*** SOURCE MATERIAL ***

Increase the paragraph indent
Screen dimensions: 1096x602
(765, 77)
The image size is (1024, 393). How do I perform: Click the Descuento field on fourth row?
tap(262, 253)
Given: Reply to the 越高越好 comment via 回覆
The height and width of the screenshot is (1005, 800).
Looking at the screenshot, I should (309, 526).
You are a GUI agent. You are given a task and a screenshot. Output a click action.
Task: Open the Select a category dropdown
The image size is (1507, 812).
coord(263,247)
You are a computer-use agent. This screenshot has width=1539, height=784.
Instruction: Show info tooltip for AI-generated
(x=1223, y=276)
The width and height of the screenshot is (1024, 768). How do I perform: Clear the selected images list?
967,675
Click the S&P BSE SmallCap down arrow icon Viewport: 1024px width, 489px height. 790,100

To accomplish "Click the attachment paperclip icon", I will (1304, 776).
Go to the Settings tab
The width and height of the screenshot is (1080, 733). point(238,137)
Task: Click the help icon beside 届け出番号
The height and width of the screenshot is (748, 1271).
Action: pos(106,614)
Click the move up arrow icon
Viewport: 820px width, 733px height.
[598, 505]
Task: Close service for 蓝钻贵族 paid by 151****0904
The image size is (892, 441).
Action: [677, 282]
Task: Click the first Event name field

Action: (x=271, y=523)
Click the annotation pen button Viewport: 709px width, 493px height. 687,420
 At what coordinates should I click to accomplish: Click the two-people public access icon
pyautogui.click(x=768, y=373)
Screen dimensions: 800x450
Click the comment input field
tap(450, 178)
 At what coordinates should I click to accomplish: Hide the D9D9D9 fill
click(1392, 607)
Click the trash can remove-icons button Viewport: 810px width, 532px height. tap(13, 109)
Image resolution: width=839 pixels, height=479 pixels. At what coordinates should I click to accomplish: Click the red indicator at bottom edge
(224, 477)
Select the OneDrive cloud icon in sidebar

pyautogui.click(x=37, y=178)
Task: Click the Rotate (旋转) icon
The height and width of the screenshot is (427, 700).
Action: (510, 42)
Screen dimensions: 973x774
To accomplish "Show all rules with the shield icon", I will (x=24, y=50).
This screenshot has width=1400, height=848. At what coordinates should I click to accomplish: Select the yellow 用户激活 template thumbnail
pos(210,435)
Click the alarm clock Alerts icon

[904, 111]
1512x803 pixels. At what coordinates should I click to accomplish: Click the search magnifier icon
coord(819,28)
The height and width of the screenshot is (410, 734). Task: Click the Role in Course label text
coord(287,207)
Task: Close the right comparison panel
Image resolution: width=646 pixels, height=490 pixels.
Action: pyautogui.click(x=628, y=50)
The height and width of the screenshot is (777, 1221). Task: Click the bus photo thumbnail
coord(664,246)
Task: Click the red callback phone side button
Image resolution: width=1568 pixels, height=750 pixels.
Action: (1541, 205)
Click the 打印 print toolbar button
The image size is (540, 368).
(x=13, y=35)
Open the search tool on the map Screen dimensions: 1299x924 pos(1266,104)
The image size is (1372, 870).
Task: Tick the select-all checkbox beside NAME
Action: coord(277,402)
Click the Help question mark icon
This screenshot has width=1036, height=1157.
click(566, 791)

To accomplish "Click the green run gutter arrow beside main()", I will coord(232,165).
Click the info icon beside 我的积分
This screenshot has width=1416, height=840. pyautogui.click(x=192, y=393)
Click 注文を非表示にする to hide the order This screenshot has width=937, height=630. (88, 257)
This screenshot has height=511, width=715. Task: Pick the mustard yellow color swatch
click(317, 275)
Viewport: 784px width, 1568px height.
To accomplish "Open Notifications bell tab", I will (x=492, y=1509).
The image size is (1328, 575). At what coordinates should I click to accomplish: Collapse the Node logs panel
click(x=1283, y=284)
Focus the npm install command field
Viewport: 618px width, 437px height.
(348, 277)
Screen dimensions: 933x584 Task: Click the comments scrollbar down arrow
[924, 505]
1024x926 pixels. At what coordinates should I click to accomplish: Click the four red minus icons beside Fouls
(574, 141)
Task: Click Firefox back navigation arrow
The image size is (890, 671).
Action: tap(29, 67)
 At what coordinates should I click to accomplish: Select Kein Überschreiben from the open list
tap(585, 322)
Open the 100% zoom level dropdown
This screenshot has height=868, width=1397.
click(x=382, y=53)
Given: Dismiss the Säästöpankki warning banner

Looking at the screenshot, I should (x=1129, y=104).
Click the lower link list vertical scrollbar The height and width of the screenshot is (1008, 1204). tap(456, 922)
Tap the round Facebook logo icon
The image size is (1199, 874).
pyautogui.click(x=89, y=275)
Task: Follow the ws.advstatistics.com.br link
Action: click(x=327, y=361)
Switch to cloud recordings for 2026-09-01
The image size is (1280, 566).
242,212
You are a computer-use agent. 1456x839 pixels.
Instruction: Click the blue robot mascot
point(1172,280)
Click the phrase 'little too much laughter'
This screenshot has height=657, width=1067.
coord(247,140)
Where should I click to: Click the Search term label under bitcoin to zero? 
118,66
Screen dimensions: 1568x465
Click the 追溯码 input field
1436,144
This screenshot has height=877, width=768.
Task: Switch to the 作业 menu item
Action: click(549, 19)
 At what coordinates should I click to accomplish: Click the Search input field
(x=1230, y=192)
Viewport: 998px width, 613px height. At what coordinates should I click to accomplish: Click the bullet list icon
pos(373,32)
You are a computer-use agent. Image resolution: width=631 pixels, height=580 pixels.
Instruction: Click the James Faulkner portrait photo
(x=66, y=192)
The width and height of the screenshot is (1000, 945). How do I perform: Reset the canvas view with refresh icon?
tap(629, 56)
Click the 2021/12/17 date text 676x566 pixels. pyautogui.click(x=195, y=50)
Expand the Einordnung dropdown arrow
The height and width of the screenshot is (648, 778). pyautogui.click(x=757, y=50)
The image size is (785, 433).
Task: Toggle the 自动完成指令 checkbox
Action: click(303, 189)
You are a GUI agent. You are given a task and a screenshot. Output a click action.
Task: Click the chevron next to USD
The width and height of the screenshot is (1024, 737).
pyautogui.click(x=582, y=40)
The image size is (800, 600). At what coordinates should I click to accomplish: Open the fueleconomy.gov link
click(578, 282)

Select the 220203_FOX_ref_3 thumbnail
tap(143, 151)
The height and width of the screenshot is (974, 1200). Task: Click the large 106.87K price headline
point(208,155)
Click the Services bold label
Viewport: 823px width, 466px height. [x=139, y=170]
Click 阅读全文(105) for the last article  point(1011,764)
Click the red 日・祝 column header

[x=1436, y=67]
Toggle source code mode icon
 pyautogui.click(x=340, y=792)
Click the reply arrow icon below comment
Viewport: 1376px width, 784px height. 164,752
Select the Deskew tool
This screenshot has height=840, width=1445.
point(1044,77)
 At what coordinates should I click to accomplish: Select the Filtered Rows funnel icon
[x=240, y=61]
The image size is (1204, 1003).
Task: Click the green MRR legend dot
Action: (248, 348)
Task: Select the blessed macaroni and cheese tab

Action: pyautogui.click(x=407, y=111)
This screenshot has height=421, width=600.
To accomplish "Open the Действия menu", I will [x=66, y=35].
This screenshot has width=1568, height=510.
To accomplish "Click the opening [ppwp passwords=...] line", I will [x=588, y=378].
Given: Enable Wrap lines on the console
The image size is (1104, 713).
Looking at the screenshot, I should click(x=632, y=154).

***

» WHAT TO WORK ON
Copy every item above line for line, with no changes.

» SOLUTION FOR THIS TASK
Increase the paragraph indent
Screen dimensions: 1096x602
(765, 77)
The image size is (1024, 393). How do I perform: Click the Descuento field on fourth row?
tap(262, 253)
Given: Reply to the 越高越好 comment via 回覆
The height and width of the screenshot is (1005, 800).
Looking at the screenshot, I should (309, 526).
You are a GUI agent. You are given a task and a screenshot. Output a click action.
Task: Open the Select a category dropdown
The image size is (1507, 812).
coord(263,247)
You are a computer-use agent. This screenshot has width=1539, height=784.
Instruction: Show info tooltip for AI-generated
(x=1223, y=276)
The width and height of the screenshot is (1024, 768). How do I perform: Clear the selected images list?
967,675
Click the S&P BSE SmallCap down arrow icon Viewport: 1024px width, 489px height. 790,100

To accomplish "Click the attachment paperclip icon", I will (1304, 776).
Go to the Settings tab
The width and height of the screenshot is (1080, 733). point(238,137)
Task: Click the help icon beside 届け出番号
The height and width of the screenshot is (748, 1271).
Action: pos(106,614)
Click the move up arrow icon
Viewport: 820px width, 733px height.
[598, 505]
Task: Close service for 蓝钻贵族 paid by 151****0904
The image size is (892, 441).
Action: [677, 282]
Task: Click the first Event name field

Action: (x=271, y=523)
Click the annotation pen button Viewport: 709px width, 493px height. 687,420
 At what coordinates should I click to accomplish: Click the two-people public access icon
pyautogui.click(x=768, y=373)
Screen dimensions: 800x450
Click the comment input field
tap(450, 178)
 At what coordinates should I click to accomplish: Hide the D9D9D9 fill
click(1392, 607)
Click the trash can remove-icons button Viewport: 810px width, 532px height. tap(13, 109)
Image resolution: width=839 pixels, height=479 pixels. At what coordinates should I click to accomplish: Click the red indicator at bottom edge
(224, 477)
Select the OneDrive cloud icon in sidebar

pyautogui.click(x=37, y=178)
Task: Click the Rotate (旋转) icon
The height and width of the screenshot is (427, 700).
Action: (510, 42)
Screen dimensions: 973x774
To accomplish "Show all rules with the shield icon", I will (x=24, y=50).
This screenshot has width=1400, height=848. At what coordinates should I click to accomplish: Select the yellow 用户激活 template thumbnail
pos(210,435)
Click the alarm clock Alerts icon

[904, 111]
1512x803 pixels. At what coordinates should I click to accomplish: Click the search magnifier icon
coord(819,28)
The height and width of the screenshot is (410, 734). Task: Click the Role in Course label text
coord(287,207)
Task: Close the right comparison panel
Image resolution: width=646 pixels, height=490 pixels.
Action: pyautogui.click(x=628, y=50)
The height and width of the screenshot is (777, 1221). Task: Click the bus photo thumbnail
coord(664,246)
Task: Click the red callback phone side button
Image resolution: width=1568 pixels, height=750 pixels.
Action: (1541, 205)
Click the 打印 print toolbar button
The image size is (540, 368).
(x=13, y=35)
Open the search tool on the map Screen dimensions: 1299x924 pos(1266,104)
The image size is (1372, 870).
Task: Tick the select-all checkbox beside NAME
Action: coord(277,402)
Click the Help question mark icon
This screenshot has width=1036, height=1157.
click(566, 791)

To accomplish "Click the green run gutter arrow beside main()", I will coord(232,165).
Click the info icon beside 我的积分
This screenshot has width=1416, height=840. pyautogui.click(x=192, y=393)
Click 注文を非表示にする to hide the order This screenshot has width=937, height=630. (88, 257)
This screenshot has height=511, width=715. Task: Pick the mustard yellow color swatch
click(317, 275)
Viewport: 784px width, 1568px height.
To accomplish "Open Notifications bell tab", I will (x=492, y=1509).
The image size is (1328, 575). At what coordinates should I click to accomplish: Collapse the Node logs panel
click(x=1283, y=284)
Focus the npm install command field
Viewport: 618px width, 437px height.
(348, 277)
Screen dimensions: 933x584 Task: Click the comments scrollbar down arrow
[924, 505]
1024x926 pixels. At what coordinates should I click to accomplish: Click the four red minus icons beside Fouls
(574, 141)
Task: Click Firefox back navigation arrow
The image size is (890, 671).
Action: tap(29, 67)
 At what coordinates should I click to accomplish: Select Kein Überschreiben from the open list
tap(585, 322)
Open the 100% zoom level dropdown
This screenshot has height=868, width=1397.
click(x=382, y=53)
Given: Dismiss the Säästöpankki warning banner

Looking at the screenshot, I should (x=1129, y=104).
Click the lower link list vertical scrollbar The height and width of the screenshot is (1008, 1204). tap(456, 922)
Tap the round Facebook logo icon
The image size is (1199, 874).
pyautogui.click(x=89, y=275)
Task: Follow the ws.advstatistics.com.br link
Action: click(x=327, y=361)
Switch to cloud recordings for 2026-09-01
The image size is (1280, 566).
242,212
You are a computer-use agent. 1456x839 pixels.
Instruction: Click the blue robot mascot
point(1172,280)
Click the phrase 'little too much laughter'
This screenshot has height=657, width=1067.
coord(247,140)
Where should I click to: Click the Search term label under bitcoin to zero? 
118,66
Screen dimensions: 1568x465
Click the 追溯码 input field
1436,144
This screenshot has height=877, width=768.
Task: Switch to the 作业 menu item
Action: click(549, 19)
 At what coordinates should I click to accomplish: Click the Search input field
(x=1230, y=192)
Viewport: 998px width, 613px height. At what coordinates should I click to accomplish: Click the bullet list icon
pos(373,32)
You are a computer-use agent. Image resolution: width=631 pixels, height=580 pixels.
Instruction: Click the James Faulkner portrait photo
(x=66, y=192)
The width and height of the screenshot is (1000, 945). How do I perform: Reset the canvas view with refresh icon?
tap(629, 56)
Click the 2021/12/17 date text 676x566 pixels. pyautogui.click(x=195, y=50)
Expand the Einordnung dropdown arrow
The height and width of the screenshot is (648, 778). pyautogui.click(x=757, y=50)
The image size is (785, 433).
Task: Toggle the 自动完成指令 checkbox
Action: click(303, 189)
You are a GUI agent. You are given a task and a screenshot. Output a click action.
Task: Click the chevron next to USD
The width and height of the screenshot is (1024, 737).
pyautogui.click(x=582, y=40)
The image size is (800, 600). At what coordinates should I click to accomplish: Open the fueleconomy.gov link
click(578, 282)

Select the 220203_FOX_ref_3 thumbnail
tap(143, 151)
The height and width of the screenshot is (974, 1200). Task: Click the large 106.87K price headline
point(208,155)
Click the Services bold label
Viewport: 823px width, 466px height. [x=139, y=170]
Click 阅读全文(105) for the last article  point(1011,764)
Click the red 日・祝 column header

[x=1436, y=67]
Toggle source code mode icon
 pyautogui.click(x=340, y=792)
Click the reply arrow icon below comment
Viewport: 1376px width, 784px height. 164,752
Select the Deskew tool
This screenshot has height=840, width=1445.
point(1044,77)
 At what coordinates should I click to accomplish: Select the Filtered Rows funnel icon
[x=240, y=61]
The image size is (1204, 1003).
Task: Click the green MRR legend dot
Action: (248, 348)
Task: Select the blessed macaroni and cheese tab

Action: pyautogui.click(x=407, y=111)
This screenshot has height=421, width=600.
To accomplish "Open the Действия menu", I will [x=66, y=35].
This screenshot has width=1568, height=510.
To accomplish "Click the opening [ppwp passwords=...] line", I will [x=588, y=378].
Given: Enable Wrap lines on the console
The image size is (1104, 713).
Looking at the screenshot, I should click(x=632, y=154).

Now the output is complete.